Le combinazioni di farmaci più utilizzate per iniziare la terapia sono:

  • due inibitori nucleosidici della trascrittasi inversa e un inibitore non-nucleosidico della trascrittasi inversa: è un’opzione che consente di assumere poche pillole al giorno, ma non di ridurne il numero in un secondo momento. Inoltre, se si rivelasse inefficace, rende successivamente inutilizzabile l’intera categoria degli inibitori non-nucleosidici;
  • due inibitori nucleosidici della trascrittasi inversa e un inibitore della proteasi: è una soluzione che si presta successivamente a una riduzione delle pillole; se col tempo perdesse di efficacia, è comunque più facile trovare un’alternativa altrettanto valida.

All’interno di queste opzioni le possibili combinazioni di farmaci sono numerose e devono essere vagliate caso per caso con il proprio medico curante.
Se un paziente non assume con assoluta regolarità gli antiretrovirali, si dice che l’aderenza alla cura è inadeguata e aumenta il rischio di resistenza da parte del virus.

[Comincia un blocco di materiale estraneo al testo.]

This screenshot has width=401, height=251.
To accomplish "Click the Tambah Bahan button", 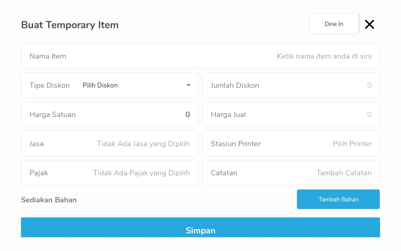I will (x=338, y=199).
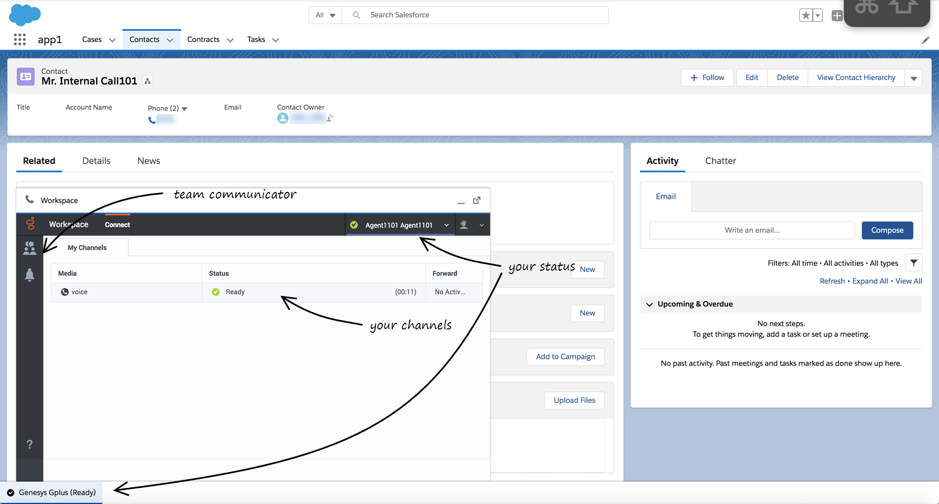The width and height of the screenshot is (939, 504).
Task: Click the Follow button
Action: (708, 78)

Questi farmaci hanno degli effetti collaterali come la lipodistrofia: ancora oggi, sono in corso diversi studi per capire se e come si possa prevenire. Può insorgere dopo mesi o anni dall’inizio della terapia ed è caratterizzata da diverse alterazioni del metabolismo e della distribuzione del tessuto adiposo nell’organismo.

Gli altri effetti collaterali della terapia antiretrovirale (es. anemia, nausea o diarrea) sono più rari ma si controllano più facilmente.

Quando si deve iniziare la terapia antiretrovirale?
Può essere iniziata in qualunque momento. Tuttavia, è indispensabile che il momento migliore sia discusso con il proprio medico perché diversi sono i rischi e i benefici in ogni fase della malattia.
In particolare, è importante sapere che:

  • lo scopo ultimo della terapia è quello di portare o mantenere le difese immunitarie a un livello tale che non ci siano rischi di acquisire un’infezione opportunistica: per ottenere questo risultato non è indispensabile che la terapia venga iniziata nel momento stesso in cui si viene a sapere di essere sieropositivi;
  • è frequente la comparsa di effetti collaterali a lungo termine;
  • per le conoscenze di oggi, una volta iniziata, la terapia deve essere proseguita per tutta la vita e deve essere assunta con estrema regolarità;
  • quando l’aderenza al trattamento è scarsa (cioè quando ci si dimentica di assumere i farmaci), il virus tende a diventare resistente sia ai farmaci che si stanno assumendo sia ad altri, rendendo così più complicata l’attuazione di terapie future.

Come si fa a sapere se la terapia antiretrovirale funziona?
Se la terapia funziona perfettamente, la viremia (quantità di virus presente nel sangue) diviene negativa: nel sangue non sarà più possibile trovare il virus al di fuori delle cellule.
Se la terapia funziona solo parzialmente, la viremia si riduce ma non diventa negativa: è molto probabile che, dopo qualche tempo, compaiano resistenze ai farmaci e la viremia ritorni più alta.

Quando deve essere cambiata la terapia antiretrovirale?
Quando compaiono effetti indesiderati gravi, quando la quantità di virus presente nel sangue (viremia) è elevata o quando le difese immunitarie si riducono. Spesso, per evitare la comparsa di resistenze, si può decidere di modificarla anche se la viremia non è molto alta.
Si tratta comunque di una decisione complessa e deve essere presa solo dopo un’attenta valutazione da parte dello specialista.

Si può sospendere la terapia antiretrovirale?
No, se anche si sospende solo per qualche giorno il virus riprende a replicarsi. Tuttavia, sono in corso alcuni studi per capire se la sospensione periodica del trattamento può consentire di ridurre la tossicità dei farmaci senza compromettere l’efficacia della cura o se in questo modo è possibile, almeno in alcuni casi, aumentare la potenza delle terapie quando il virus è diventato resistente a uno o più farmaci.

Quali sono i rischi e i vantaggi di una terapia antiretrovirale?
I rischi sono la comparsa di effetti collaterali (seppur rari e spesso passeggeri). Inoltre, se l’aderenza alla terapia non è ottimale, è probabile che il virus diventi resistente a uno o più farmaci. A volte è sufficiente dimenticare solo poche dosi perché il virus diventi resistente ai farmaci.
I vantaggi sono il blocco della riproduzione del virus, che rallenta la riduzione delle difese immunitarie, e il rinforzo delle difese immunitarie con conseguente eliminazione del rischio di infezioni opportunistiche.